5 years ago

Development of a Liquid Chromatography–High Resolution Mass Spectrometry Metabolomics Method with High Specificity for Metabolite Identification Using All Ion Fragmentation Acquisition

Development of a Liquid Chromatography–High Resolution Mass Spectrometry Metabolomics Method with High Specificity for Metabolite Identification Using All Ion Fragmentation Acquisition
Caroline Mathon, Craig E. Wheelock, Stacey N. Reinke, Hector Gallart-Ayala, Shama Naz, Romanas Chaleckis, Richard Blankley
High-resolution mass spectrometry (HRMS)-based metabolomics approaches have made significant advances. However, metabolite identification is still a major challenge with significant bottleneck in translating metabolomics data into biological context. In the current study, a liquid chromatography (LC)–HRMS metabolomics method was developed using an all ion fragmentation (AIF) acquisition approach. To increase the specificity in metabolite annotation, four criteria were considered: (i) accurate mass (AM), (ii) retention time (RT), (iii) MS/MS spectrum, and (iv) product/precursor ion intensity ratios. We constructed an in-house mass spectral library of 408 metabolites containing AMRT and MS/MS spectra information at four collision energies. The percent relative standard deviations between ion ratios of a metabolite in an analytical standard vs sample matrix were used as an additional metric for establishing metabolite identity. A data processing method for targeted metabolite screening was then created, merging m/z, RT, MS/MS, and ion ratio information for each of the 413 metabolites.

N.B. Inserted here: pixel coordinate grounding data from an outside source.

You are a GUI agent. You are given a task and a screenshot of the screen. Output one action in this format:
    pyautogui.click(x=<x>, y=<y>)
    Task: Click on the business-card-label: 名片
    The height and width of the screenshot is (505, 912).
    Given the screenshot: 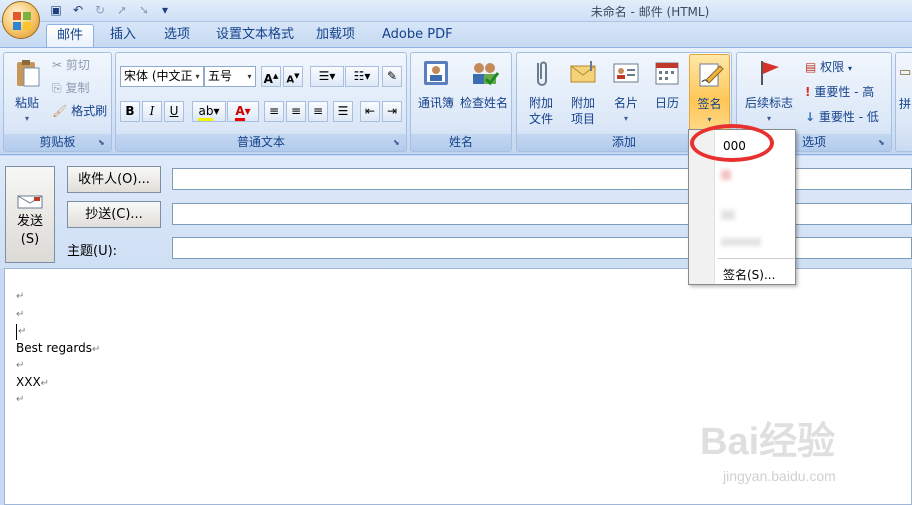 What is the action you would take?
    pyautogui.click(x=626, y=103)
    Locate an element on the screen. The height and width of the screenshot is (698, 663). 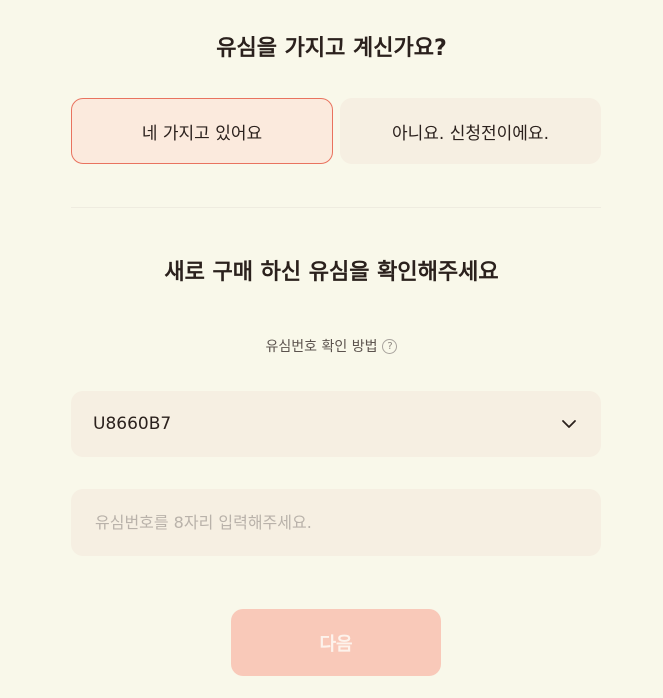
usim-help-row: 유심번호 확인 방법 ? is located at coordinates (332, 346).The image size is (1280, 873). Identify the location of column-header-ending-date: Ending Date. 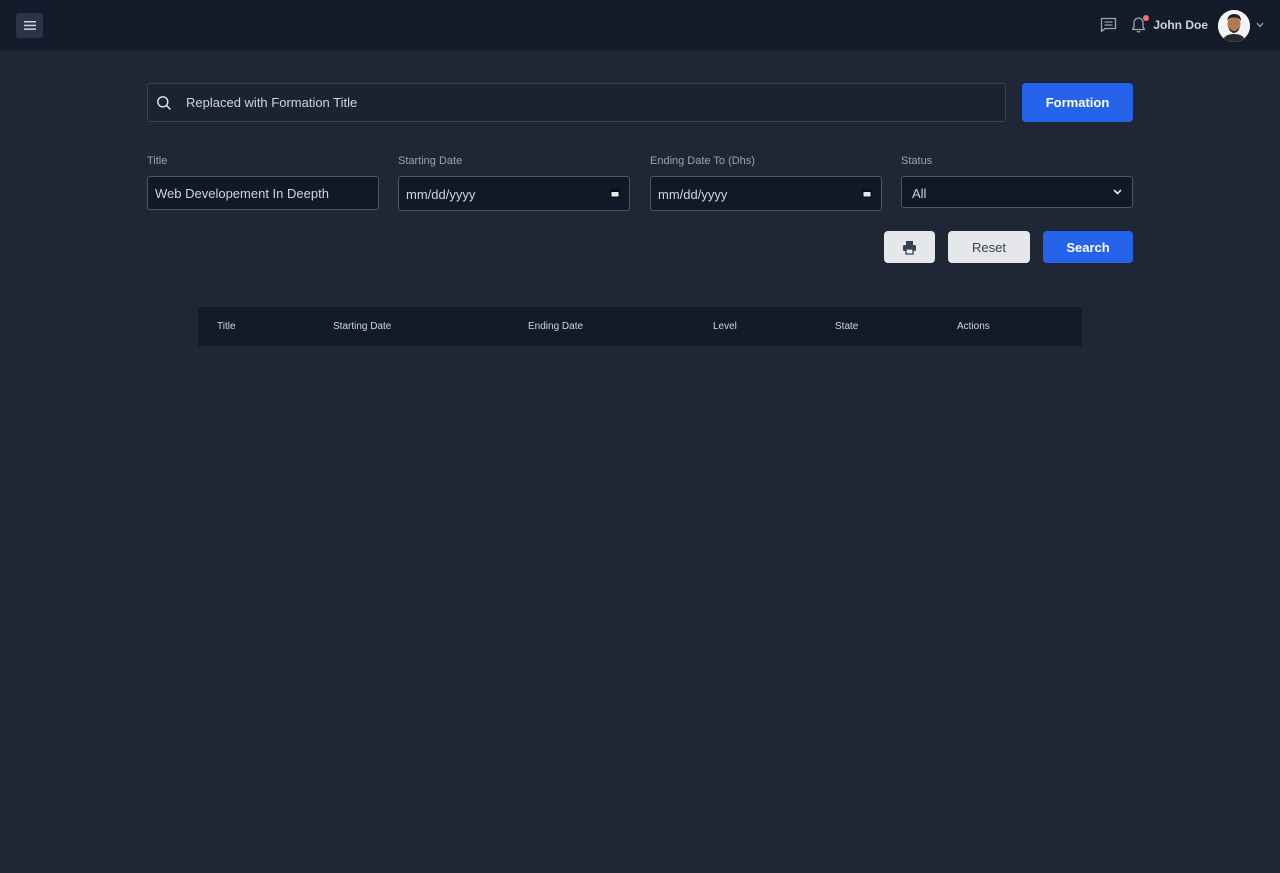
(556, 326).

In the data processing method, the precursor ion and product ion were considered as the quantifier and qualifier ion, respectively. We also included a scheme to distinguish coeluting isobaric compounds by selecting a specific product ion as the quantifier ion instead of the precursor ion. An advantage of the current AIF approach is the concurrent collection of full scan data, enabling identification of metabolites not included in the database. Our data acquisition strategy enables a simultaneous mixture of database-dependent targeted and nontargeted metabolomics in combination with improved accuracy in metabolite identification, increasing the quality of the biological information acquired in a metabolomics experiment.